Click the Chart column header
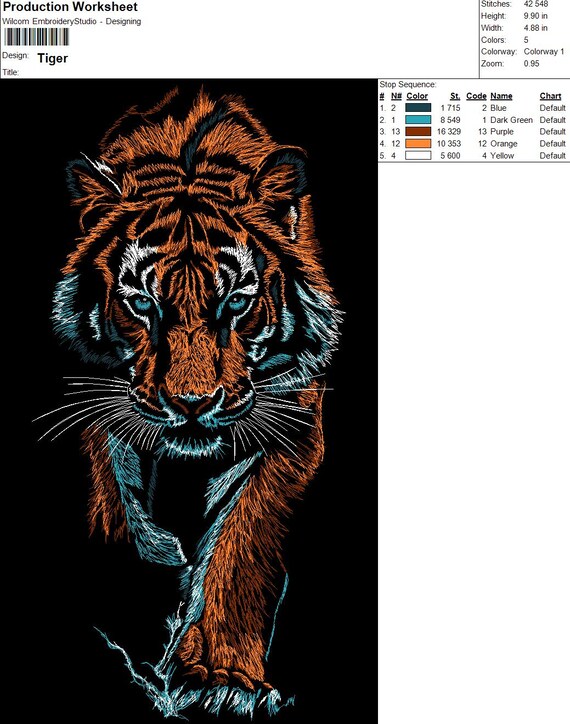Viewport: 570px width, 724px height. 550,96
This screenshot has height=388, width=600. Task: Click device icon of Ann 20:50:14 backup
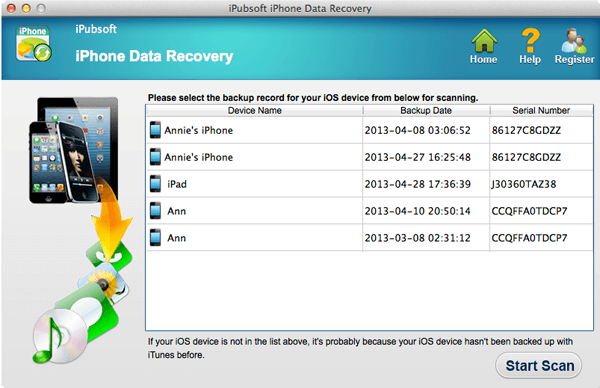click(x=155, y=211)
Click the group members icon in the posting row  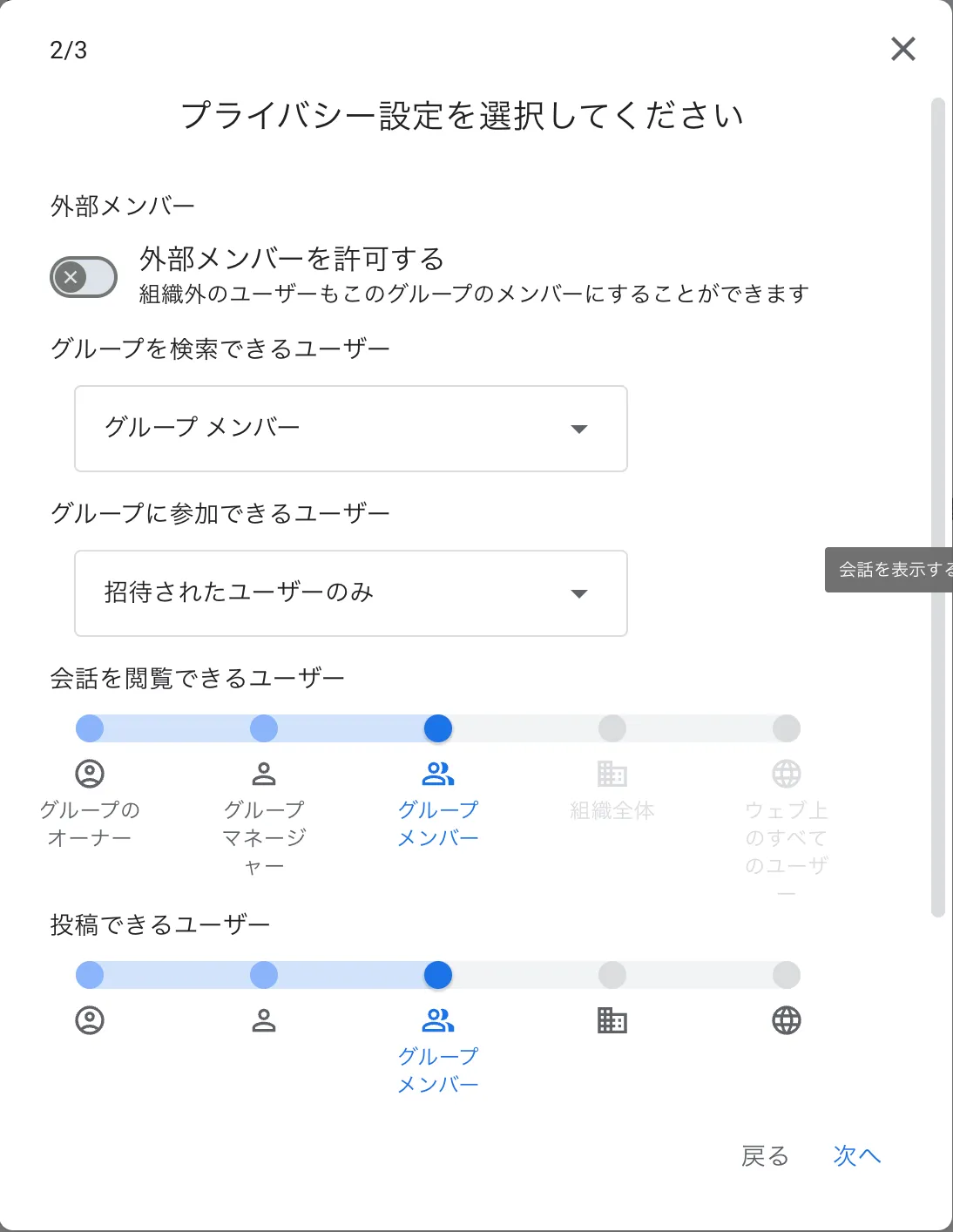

Requirements :: Please reproduce all the lines above word for word, leaving out the pictures.

Task response ::
Click the Chart column header
Viewport: 570px width, 724px height. 550,96
This screenshot has height=388, width=600. Task: Click device icon of Ann 20:50:14 backup
click(x=155, y=211)
Click the group members icon in the posting row  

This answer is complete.